Потому к иконе такое глубокое почтение. Иконник, прежде чем начать труд свой бессонный, изнуряет себя постом, чтобы изжелта-светлым обличьем с голубыми обочьями, нездешним покоем в заголубившихся кротких глазах походить на святого угодника. По обыкновению, писатель-молитвенник неустанный, допоздна живет в его келеице свеча, а уж часа через два после куровозглашения наш изуграф опять на ногах, растирает краски, подливая в них святой воды, а то и подмешивает частички святых мощей. Ночь черна, непроницаема во все концы света, и за слюдяной шибкой в четвертушку листа нет-нет да и всхохочет луканька, зажгутся зоркой зеленью чужие глаза; встрепещет, содрогнувшись от внезапного сквозняка, восковой огарыш, и снова завладеет миром всеместная тишина. В эти минуты и навещает труждающегося живописца благодать творения и праздник духа.
Иконник – не табашник и вина не пьет, не дерзит монастырским старцам и властям и бежит напрасного гнева; взгляд его тал, истончен, ласков и направлен внутрь себя, в самую душу, откуда нескончаемыми молитвами он и изымает образ угодника...
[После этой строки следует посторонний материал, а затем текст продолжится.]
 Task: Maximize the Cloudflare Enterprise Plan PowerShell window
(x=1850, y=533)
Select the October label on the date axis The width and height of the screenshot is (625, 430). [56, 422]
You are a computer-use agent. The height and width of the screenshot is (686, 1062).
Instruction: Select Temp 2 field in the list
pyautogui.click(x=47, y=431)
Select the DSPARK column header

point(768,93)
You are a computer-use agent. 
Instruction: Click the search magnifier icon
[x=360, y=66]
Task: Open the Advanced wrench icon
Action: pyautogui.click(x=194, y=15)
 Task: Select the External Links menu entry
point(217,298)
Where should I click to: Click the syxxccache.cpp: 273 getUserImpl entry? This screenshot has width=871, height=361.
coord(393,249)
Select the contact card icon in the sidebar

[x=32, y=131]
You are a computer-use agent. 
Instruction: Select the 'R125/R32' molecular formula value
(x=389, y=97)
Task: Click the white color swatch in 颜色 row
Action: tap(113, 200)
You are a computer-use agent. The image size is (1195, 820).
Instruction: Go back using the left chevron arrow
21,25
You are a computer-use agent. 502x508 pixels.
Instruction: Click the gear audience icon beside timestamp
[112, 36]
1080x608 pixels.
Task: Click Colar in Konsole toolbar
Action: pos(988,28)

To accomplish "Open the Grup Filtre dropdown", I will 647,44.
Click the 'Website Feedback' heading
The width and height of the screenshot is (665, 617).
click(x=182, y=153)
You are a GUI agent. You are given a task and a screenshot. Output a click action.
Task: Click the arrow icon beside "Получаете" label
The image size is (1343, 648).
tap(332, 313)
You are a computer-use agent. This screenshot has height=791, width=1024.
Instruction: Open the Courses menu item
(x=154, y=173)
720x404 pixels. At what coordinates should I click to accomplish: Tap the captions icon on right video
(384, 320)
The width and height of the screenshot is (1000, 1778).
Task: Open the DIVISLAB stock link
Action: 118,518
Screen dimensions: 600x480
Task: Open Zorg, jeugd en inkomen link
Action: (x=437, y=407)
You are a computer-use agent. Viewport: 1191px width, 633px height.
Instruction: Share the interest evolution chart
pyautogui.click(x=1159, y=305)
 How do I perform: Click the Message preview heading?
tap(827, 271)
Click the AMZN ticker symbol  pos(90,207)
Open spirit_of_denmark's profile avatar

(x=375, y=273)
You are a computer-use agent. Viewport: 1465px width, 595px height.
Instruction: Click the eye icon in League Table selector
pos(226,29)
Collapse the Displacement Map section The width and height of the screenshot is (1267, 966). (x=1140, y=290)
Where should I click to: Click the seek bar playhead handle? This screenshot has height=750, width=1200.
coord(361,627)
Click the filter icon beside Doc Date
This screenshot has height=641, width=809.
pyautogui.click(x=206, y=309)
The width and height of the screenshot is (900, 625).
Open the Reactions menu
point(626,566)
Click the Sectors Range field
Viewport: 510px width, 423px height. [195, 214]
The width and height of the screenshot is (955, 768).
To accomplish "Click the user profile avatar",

Оскорбить святой лик – великий грех. Неприлично не только оказаться пред иконою в шапке, но и умащиваясь ко сну, класть ноги на лавке в сторону тябла. В пожар прежде спасают образа, а после и прочий живот, но если икона в войну попала в руки ворогу, то за дорогую цену освобождают ее из плена. Грешно сказать, что икона куплена, но говорят, де, икона выменяна на деньги. Если погибает на пожаре, то не повернется язык сказать, что икона сгорела, но «вознеслась на небо». Считается кощуною вешать иконы на гвозди, поэтому ставят на полицу иль в печурку. Если икона по ветхости не может более служить, ее не выбрасывают и не сжигают, но иль пускают в реку, иль закапывают глубоко в землю на кладбище или в саду, и самое то место охраняют от всего нечистого.
Ибо поругание икон навлекает гнев Божий...
Напрасно народ полагает, что властители правят с царского трона, с площадного примоста, из бранного шатра иль амвона: многознатливые вершат государскую жизнь из уединенья кельи, Кабинетной палаты, из крестовой и моленной; лишь созерцание и тишина дают току мыслей искреннее и верное русло...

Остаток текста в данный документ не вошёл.